◆ **MATERIALS PROVIDED**:

◇ ◇ ◇ ◇ ◇ ◇ ◇

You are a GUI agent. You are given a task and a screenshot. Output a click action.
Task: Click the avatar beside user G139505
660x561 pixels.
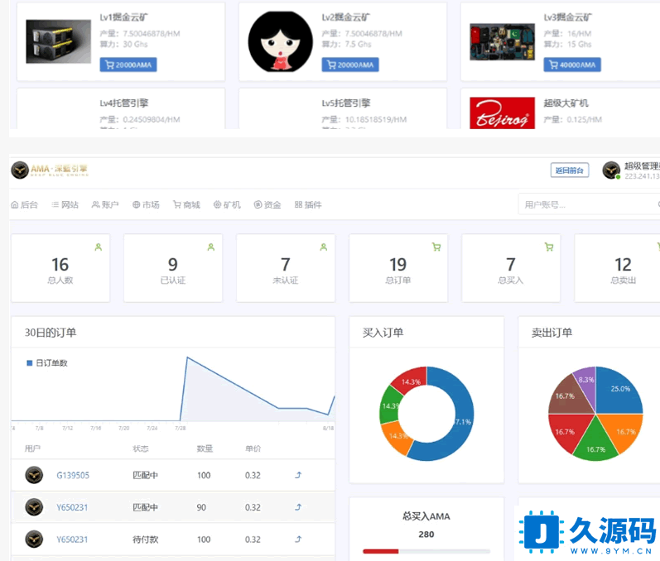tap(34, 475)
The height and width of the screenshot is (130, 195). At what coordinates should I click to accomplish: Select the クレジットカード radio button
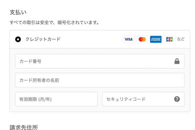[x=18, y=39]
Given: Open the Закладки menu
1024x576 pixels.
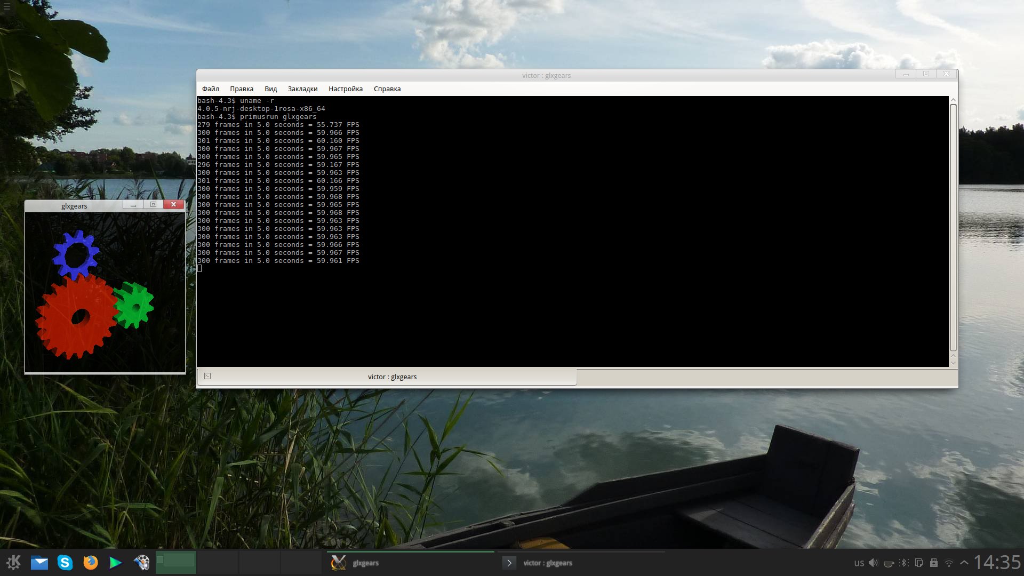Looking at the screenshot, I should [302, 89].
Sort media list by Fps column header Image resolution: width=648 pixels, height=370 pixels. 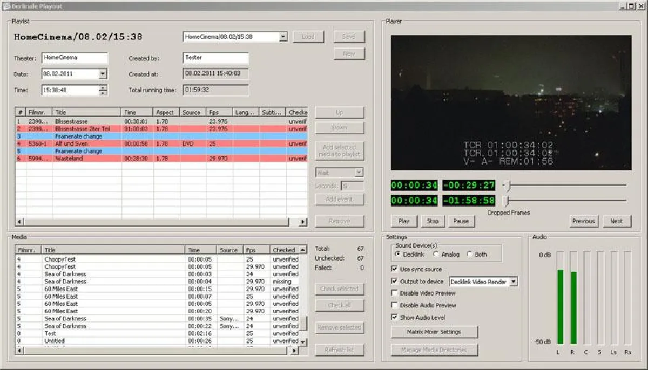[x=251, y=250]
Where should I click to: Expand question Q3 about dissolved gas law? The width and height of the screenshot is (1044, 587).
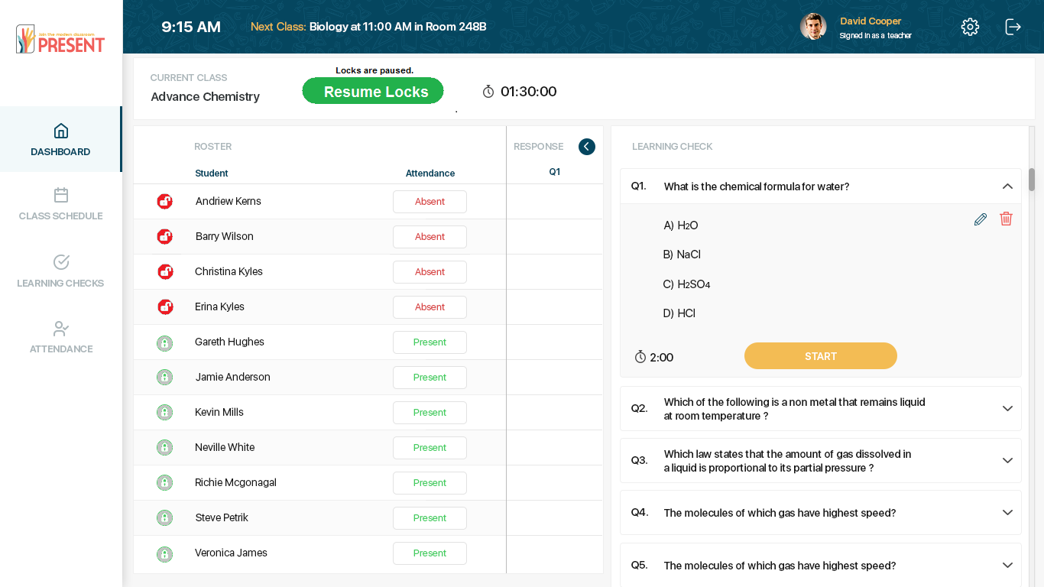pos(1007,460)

◇ ◇ ◇ ◇ ◇ ◇ ◇

◆ **WHAT YOU HAVE TO DO**:
Swap "dissolved gas law" for "ideal gas law" in everything from the line containing "Where should I" down to the end of the listing, and return those lines with nothing else changed. Omit the pictures from your answer.

◆ **RESPONSE**:
Where should I click to: Expand question Q3 about ideal gas law? The width and height of the screenshot is (1044, 587).
pos(1007,460)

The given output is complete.